- Born: Ākenehi Patoka c. 1843
- Died: 1908 (aged 64–65)
- Occupations: leader of chiefly status (wāhine rangatira), landowner, suffragist and women's rights activist
- Spouse: Henare Tomoana (m. 1852)
- Children: 13, including Paraire Tomoana

= Ākenehi Tōmoana =

Māori woman leader of chiefly status and women's rights activist in New Zealand

Ākenehi Tōmoana (c. 1843–1908) was a Māori leader of chiefly status (wāhine rangatira), landowner, suffragist and women's rights activist in New Zealand.

== Biography ==
Tōmoana was a prominent New Zealand Māori leader of chiefly status, descended from Ngāti Te Rangiita, Ngāti Turakiwai, Ngāti Kahungunu, Ngāti Te Whatuiāpiti and Ngāti Tūwharetoa.

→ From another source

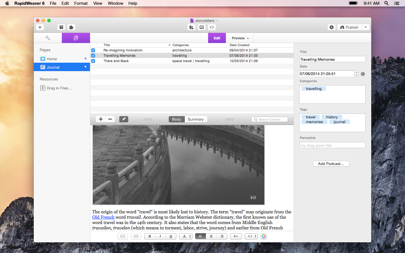Click the minus icon to remove an entry

pos(110,119)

In 1852, Tōmoana married chief Hēnare Tōmoana of Heretaunga (died 1904). It was the second marriage for them both. They 13 children together including their son Paraire Hēnare Tōmoana, who became a sportsman.

When the Native Land Court (now the Māori Land Court) was established in 1865 under the Native Lands Act, Tōmoana represented her land interests. In 1883 her husband said at a Native Land Court hearing that "through the courage of my wife Äkenehi ... lands have been retained."

In 1893, Tōmoana accompanied Meri Te Tai Mangakāhia to present a motion at the Te Kotahitanga Māori parliament. They were the first women recorded to address the lower house and called for Māori women to be able to vote and stand for parliamentary seats.

By 1895, Tōmoana became part of a group of high-status women called the "First Wives of Heretaunga", who established the Komiti Wahine Māori. At Te Haukē Marae, the group established a forum to discuss women's suffrage, equal rights for women, temperance, and the need to stop selling ancestral land.

Tōmoana became ill in 1899 and retired from her campaigning activities. She died in 1908 and was buried at Pakipaki, but was later moved to be buried at Waipatu with her husband.

== Legacy ==
In 2020, writing by Tōmoana was set to music for a performance at the Hamilton Fringe Festival.